Dataset entries
● ● ●

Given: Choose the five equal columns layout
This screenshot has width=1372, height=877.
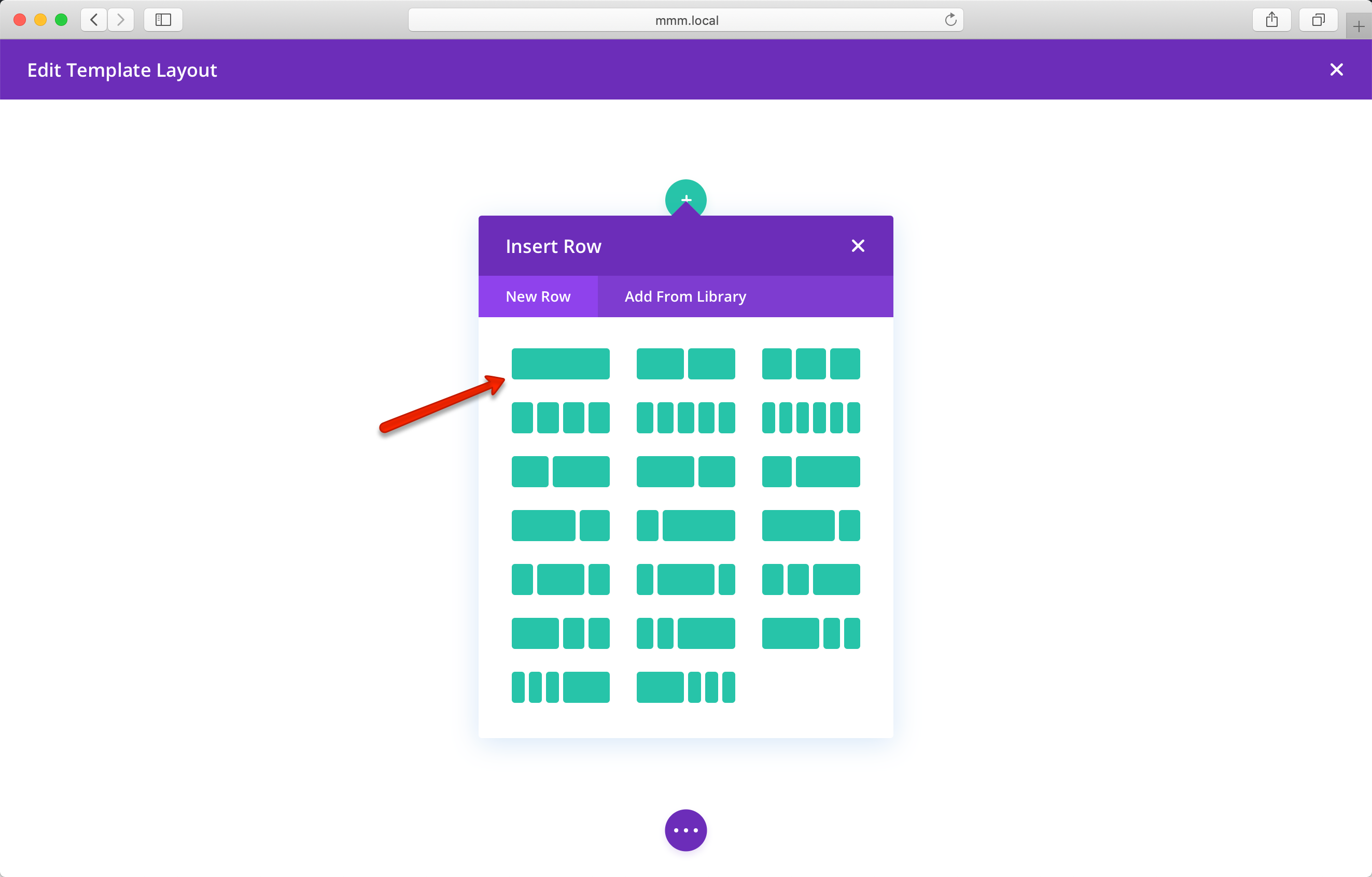Looking at the screenshot, I should 685,417.
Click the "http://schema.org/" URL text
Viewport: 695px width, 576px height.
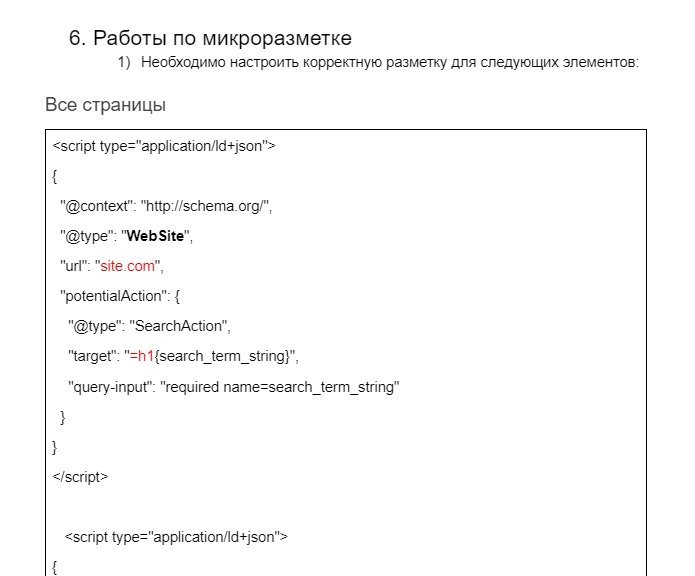pos(206,207)
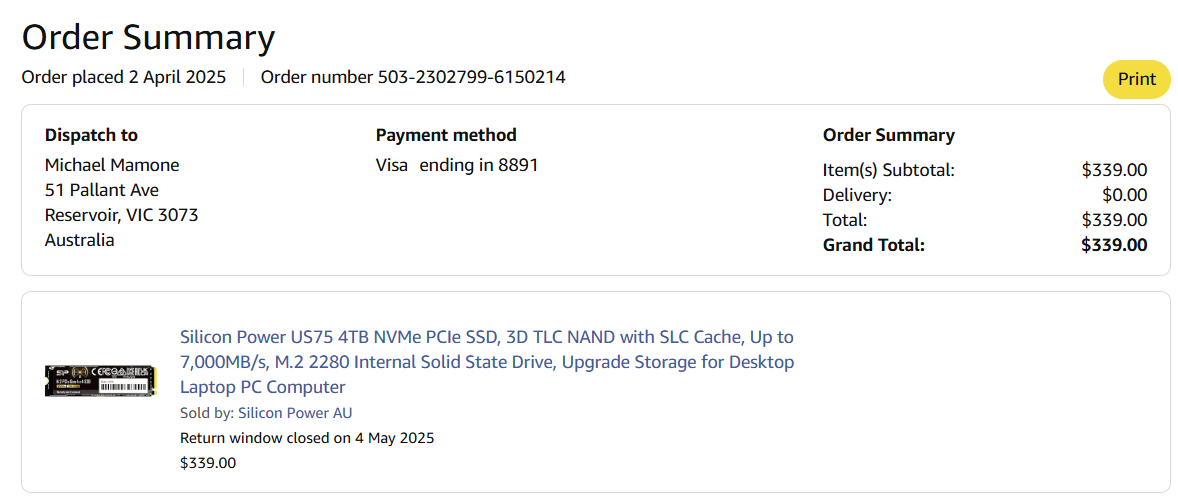Click the Order placed 2 April 2025 text
Image resolution: width=1178 pixels, height=502 pixels.
(x=124, y=77)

● ● ●

Requirement: Return the preceding entries exactly, each word as given, but leave out any picture.

Task solution:
Given: Choose the five equal columns layout
This screenshot has width=1372, height=877.
Looking at the screenshot, I should 685,417.
Click the "http://schema.org/" URL text
Viewport: 695px width, 576px height.
pos(206,207)
Click the Order placed 2 April 2025 text
Image resolution: width=1178 pixels, height=502 pixels.
(x=124, y=77)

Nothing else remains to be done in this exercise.